##### Текст страницы
ЧЕРНОБЫЛЬ: ТРИ СУДЬБЫ
Чернобыльская бомба
Подполковник милиции Михаил Хохлин многие годы отдал службе в органах внутренних дел, куда пришёл, получив в 1982 году несколько необычное для этой службы образование — в педагогическом институте обучался по специальности «учитель истории». Как оказалось, проблемы сегодняшнего дня ему тоже по плечу: неизменно оставаясь на хорошем счету, прошёл путь от милиционера третьего разряда до начальника отдела кадров Управления милиции на Московском метрополитене ГУВД по г. Москве. Честная биография хорошего милиционера, о котором к 1986 году руководство твёрдо знало: он не подведёт.
— В ту пору я служил в ЛОВД в порту Южный. Впервые о катастрофе услышал по радио, но не помню, чтобы возникли какие-то особые эмоции. Это было что-то далёкое, да и масштаб поначалу был неясен. Спустя время мне позвонил начальник отдела речной милиции и сказал: «Миша, срочно собирай команду, нужно вылетать в спецкомандировку. Десять мотористов». Вновь не было особых эмоций: я ведь начальник отделения — надо, значит надо. И руководство знало, что задачу выполню, что меня подчинённые слушаются и команду я подберу. К каждому подходил лично, спрашивал: «Паша, готов? А ты, Петя? А ты, Дима?» — «Михаил Фёдорович, с тобой поедем, конечно».
##########
- Инструкции к упражнению:
[A] По какой специальности Михаил Хохлин обучался в педагогическом институте, согласно тексту страницы?
[B] Выведите без изменений строки записей, начиная со строки, содержащей "This screenshot has width=1568, height=627.", и заканчивая строкой, содержащей "1000x750 pixels. pyautogui.click(x=976, y=22)", включительно.
Текст и записи между собой никак не связаны.
##### Записи для работы
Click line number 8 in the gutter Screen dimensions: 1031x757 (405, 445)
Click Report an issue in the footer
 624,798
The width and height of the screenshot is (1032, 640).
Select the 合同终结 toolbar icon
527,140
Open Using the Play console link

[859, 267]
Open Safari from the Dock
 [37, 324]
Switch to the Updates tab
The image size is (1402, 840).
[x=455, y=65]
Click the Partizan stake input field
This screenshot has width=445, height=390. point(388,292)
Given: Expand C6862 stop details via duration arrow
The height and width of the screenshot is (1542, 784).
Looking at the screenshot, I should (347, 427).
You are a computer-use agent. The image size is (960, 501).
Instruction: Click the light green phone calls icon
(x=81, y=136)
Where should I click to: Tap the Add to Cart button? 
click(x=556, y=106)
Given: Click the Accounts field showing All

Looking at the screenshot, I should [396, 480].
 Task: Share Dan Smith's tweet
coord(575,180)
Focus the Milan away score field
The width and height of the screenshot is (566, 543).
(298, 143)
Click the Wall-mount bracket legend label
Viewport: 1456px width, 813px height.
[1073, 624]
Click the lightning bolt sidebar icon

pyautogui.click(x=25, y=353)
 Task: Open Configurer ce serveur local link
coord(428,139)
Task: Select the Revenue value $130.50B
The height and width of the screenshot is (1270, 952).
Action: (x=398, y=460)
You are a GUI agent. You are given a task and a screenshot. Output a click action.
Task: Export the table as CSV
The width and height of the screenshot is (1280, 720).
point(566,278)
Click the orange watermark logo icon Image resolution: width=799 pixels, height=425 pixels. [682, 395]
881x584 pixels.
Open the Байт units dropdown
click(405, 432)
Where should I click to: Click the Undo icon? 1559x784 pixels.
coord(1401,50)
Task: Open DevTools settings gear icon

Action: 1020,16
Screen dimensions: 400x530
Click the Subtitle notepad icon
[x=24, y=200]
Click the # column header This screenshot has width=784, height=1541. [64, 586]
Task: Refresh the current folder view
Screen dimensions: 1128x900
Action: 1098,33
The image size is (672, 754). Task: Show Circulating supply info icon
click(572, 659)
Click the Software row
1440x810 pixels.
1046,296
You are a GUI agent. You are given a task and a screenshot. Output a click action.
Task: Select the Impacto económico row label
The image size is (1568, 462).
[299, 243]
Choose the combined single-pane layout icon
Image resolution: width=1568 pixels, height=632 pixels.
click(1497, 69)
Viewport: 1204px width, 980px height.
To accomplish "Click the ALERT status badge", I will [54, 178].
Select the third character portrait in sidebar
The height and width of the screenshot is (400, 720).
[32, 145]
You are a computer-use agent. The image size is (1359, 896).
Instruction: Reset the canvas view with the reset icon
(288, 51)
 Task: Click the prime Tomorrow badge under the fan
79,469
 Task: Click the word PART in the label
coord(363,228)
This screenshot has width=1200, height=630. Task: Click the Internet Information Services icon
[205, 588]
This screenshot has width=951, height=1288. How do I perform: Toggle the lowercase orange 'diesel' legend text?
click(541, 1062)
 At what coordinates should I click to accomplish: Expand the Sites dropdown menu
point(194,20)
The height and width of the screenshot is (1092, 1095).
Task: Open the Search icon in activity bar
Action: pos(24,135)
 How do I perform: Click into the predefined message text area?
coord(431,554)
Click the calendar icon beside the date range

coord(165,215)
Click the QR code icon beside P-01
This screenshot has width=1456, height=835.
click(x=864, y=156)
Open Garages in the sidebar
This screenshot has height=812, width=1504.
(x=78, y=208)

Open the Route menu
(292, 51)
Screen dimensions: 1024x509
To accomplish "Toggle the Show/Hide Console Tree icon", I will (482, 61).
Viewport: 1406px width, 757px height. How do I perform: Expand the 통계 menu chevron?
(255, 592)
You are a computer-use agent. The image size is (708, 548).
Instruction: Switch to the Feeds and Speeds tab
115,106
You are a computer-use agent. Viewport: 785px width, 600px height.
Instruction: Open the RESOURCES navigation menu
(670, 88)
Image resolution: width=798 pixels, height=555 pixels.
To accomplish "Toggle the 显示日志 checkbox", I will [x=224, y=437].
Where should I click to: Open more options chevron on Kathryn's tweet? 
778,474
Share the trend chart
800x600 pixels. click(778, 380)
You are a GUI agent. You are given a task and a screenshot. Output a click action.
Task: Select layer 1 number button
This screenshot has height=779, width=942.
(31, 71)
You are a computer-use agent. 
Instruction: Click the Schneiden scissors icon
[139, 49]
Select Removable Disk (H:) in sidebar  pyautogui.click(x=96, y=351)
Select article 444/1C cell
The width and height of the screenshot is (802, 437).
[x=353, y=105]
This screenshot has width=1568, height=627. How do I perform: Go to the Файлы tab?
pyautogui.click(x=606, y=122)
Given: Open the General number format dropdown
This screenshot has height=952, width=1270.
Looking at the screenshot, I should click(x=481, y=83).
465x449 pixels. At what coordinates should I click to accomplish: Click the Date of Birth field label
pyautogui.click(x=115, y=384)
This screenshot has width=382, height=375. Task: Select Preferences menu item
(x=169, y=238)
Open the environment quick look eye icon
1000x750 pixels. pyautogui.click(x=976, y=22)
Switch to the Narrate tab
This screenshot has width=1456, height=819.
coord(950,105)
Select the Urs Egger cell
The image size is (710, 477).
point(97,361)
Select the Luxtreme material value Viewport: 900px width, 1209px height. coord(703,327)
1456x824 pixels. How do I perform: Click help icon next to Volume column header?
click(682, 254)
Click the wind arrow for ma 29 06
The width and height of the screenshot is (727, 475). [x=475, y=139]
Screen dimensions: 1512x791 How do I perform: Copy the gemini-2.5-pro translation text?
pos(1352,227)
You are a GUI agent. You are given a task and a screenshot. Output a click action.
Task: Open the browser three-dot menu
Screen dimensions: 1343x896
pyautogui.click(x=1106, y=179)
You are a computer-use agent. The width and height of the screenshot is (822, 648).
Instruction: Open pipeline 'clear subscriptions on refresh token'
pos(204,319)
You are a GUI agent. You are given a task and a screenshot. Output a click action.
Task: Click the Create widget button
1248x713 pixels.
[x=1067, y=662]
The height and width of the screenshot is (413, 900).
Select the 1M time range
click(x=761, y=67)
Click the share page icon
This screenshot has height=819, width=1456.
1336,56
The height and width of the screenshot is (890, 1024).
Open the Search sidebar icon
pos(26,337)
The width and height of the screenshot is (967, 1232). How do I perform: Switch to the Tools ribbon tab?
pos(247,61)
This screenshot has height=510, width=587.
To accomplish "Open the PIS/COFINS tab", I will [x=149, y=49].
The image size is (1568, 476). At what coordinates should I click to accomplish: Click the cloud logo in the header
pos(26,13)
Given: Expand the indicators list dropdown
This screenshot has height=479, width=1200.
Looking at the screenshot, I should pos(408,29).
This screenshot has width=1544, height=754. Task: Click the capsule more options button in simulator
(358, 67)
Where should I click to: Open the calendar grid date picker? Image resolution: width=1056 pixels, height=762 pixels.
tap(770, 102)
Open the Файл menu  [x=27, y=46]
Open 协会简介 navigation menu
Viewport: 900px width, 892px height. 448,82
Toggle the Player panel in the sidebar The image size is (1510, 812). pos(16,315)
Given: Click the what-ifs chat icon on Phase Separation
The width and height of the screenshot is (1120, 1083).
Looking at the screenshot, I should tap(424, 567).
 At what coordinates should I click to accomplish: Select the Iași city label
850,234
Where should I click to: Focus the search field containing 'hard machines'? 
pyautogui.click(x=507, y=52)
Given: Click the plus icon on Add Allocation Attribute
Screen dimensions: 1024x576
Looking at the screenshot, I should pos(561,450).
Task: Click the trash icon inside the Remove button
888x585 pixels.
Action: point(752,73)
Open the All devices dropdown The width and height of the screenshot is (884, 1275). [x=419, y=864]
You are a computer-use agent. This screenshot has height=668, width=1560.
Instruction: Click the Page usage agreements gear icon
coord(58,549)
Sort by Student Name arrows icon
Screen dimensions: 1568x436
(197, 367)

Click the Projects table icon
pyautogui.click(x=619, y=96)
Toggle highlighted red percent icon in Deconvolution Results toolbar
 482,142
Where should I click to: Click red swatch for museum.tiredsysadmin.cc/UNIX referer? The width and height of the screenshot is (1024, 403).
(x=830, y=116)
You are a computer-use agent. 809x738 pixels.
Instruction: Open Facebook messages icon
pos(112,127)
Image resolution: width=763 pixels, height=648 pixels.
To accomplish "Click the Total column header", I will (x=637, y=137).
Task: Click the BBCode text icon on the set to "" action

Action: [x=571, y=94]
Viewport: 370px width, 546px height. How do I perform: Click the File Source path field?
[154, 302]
##########
- Ответы:
[A] По специальности «учитель истории».

[B]
This screenshot has width=1568, height=627. How do I perform: Go to the Файлы tab?
pyautogui.click(x=606, y=122)
Given: Open the General number format dropdown
This screenshot has height=952, width=1270.
Looking at the screenshot, I should click(x=481, y=83).
465x449 pixels. At what coordinates should I click to accomplish: Click the Date of Birth field label
pyautogui.click(x=115, y=384)
This screenshot has width=382, height=375. Task: Select Preferences menu item
(x=169, y=238)
Open the environment quick look eye icon
1000x750 pixels. pyautogui.click(x=976, y=22)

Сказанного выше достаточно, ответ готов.